No, the Iranian Shah Didn’t Rename His Country to Please Hitler

In a recent book, the French philosopher Bernard-Henri Lévy claims that Reza Shah Pahlavi, the founder of Iran’s last dynasty, changed his country’s official name from Persia to Iran to make a good impression on Nazi Germany. The latter name is related to the word “Aryan,” which was used by the ancient people of the area stretching from Iraq to India to describe themselves, as well as by such Western writers as Herodotus. In the late-19th century, it began to be used by European historians and was eventually adopted by German race theorists. But, writes Amir Taheri, Lévy not only gets the story wrong but also unwittingly repeats a piece of propaganda that originated with Ayatollah Khomeini and his followers:

Trying to justify their [own] anti-Semitism, expressed through anti-Israel rhetoric, the ruling mullahs claim that they are continuing an old national tradition. To back that claim they trace their policy to Reza Shah, the man who founded the Pahlavi dynasty, [which was later overthrown by the self-styled Islamic revolution]. FARS, the news agency run by the Islamic Revolutionary Guard, ran a long feature detailing what it claims are Reza Shah’s misdeeds, including his promotion of “Aryanism,” allegedly under Nazi influence, [in order to discredit him]. . . .

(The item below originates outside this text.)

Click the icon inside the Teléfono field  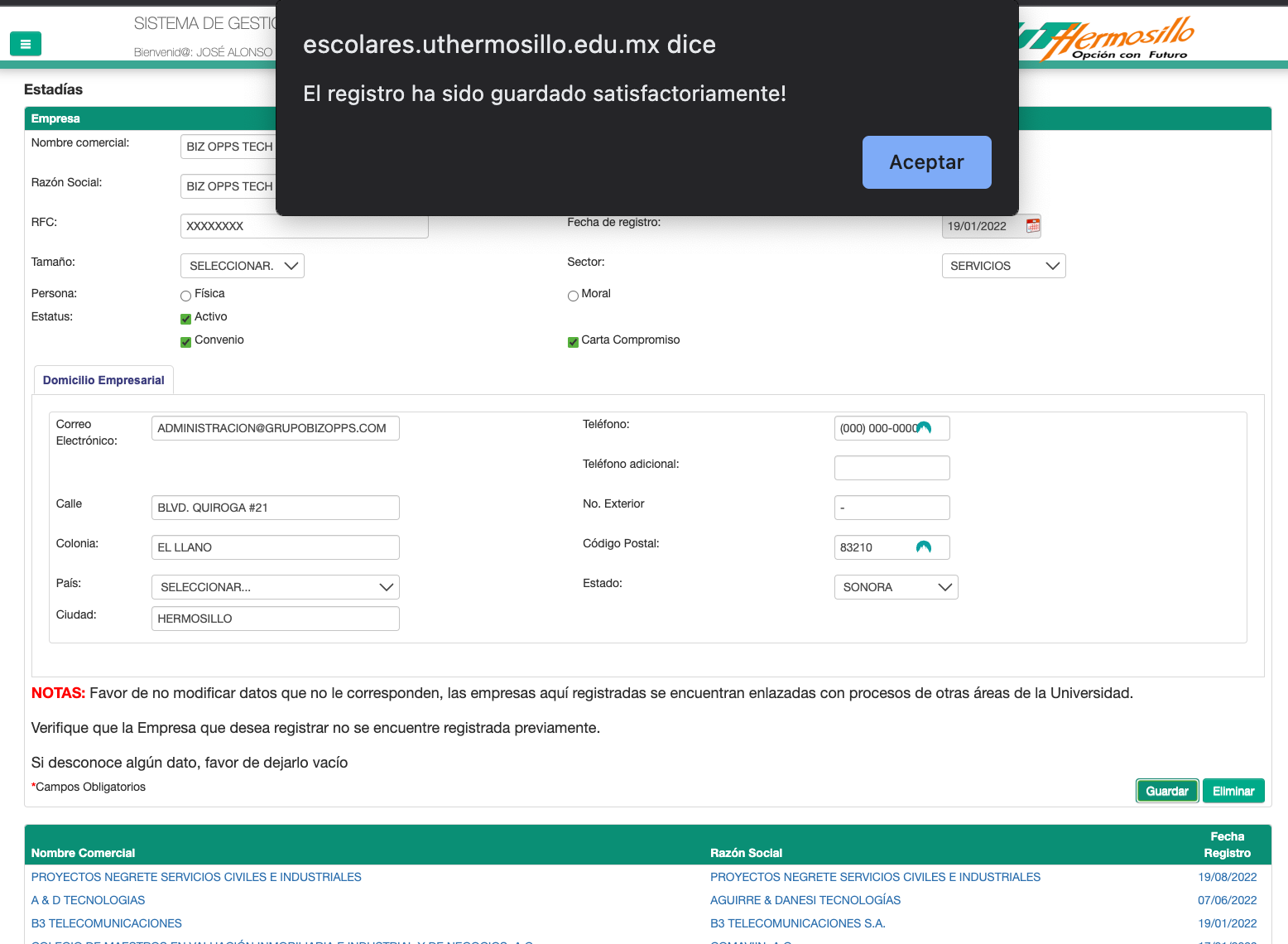[x=925, y=428]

All that isn’t surprising; Reza Shah and his promotion of patriotism was the polar opposite of Khomeini [and his worldview, which emphasizes religion over nationalism]. . . .

Consciousness of Iran and Iranian-ness [as opposed to a narrower sense of Persian identity] has been a theme of hundreds of poets writing in modern Persian, the lingua franca of Iranian peoples, for over 1100 years. Many of them were born and lived in lands that are not part of present-day Iran and had as their mother tongues other languages of the Iranic or Indo-Iranian linguistic family; but all saw themselves as Iranians. . . .

[I]n 1936, Hitler’s government tried to classify Iranian Jews as “Semites” and thus sub-humans. Iran protested and argued that as far as Iranian Jews were concerned, Judaism was a religion, not a racial category, and that Iranian Jews should be regarded as Aryans. Iranians insisted that Cyrus the Great had liberated the Jews from bondage in Babylon 25 centuries earlier and that Iranian Jews had been Iranian long enough not to be divested of their identity. Hitler set up a committee . . . to arbitrate. . . . The committee recommended that Iranian Jews be exempted from Nazi racial profiling, and Hitler agreed. . . .

[This was] the reality of the situation under Reza Shah who abolished many of the last remaining restrictions against Jews and other religious minorities, a process that had started 50 years earlier under Nassereddin Shah.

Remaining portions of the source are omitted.